Exactly and only the lines from the one containing "Viewport: 129px width, 228px height." through the close of the entries below are to be set down.

Collected data:

------------------------------------------------------------------------

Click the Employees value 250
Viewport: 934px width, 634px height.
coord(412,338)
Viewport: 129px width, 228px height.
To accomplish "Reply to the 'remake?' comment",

------------------------------------------------------------------------

» **Response to this task**:
Viewport: 129px width, 228px height.
To accomplish "Reply to the 'remake?' comment",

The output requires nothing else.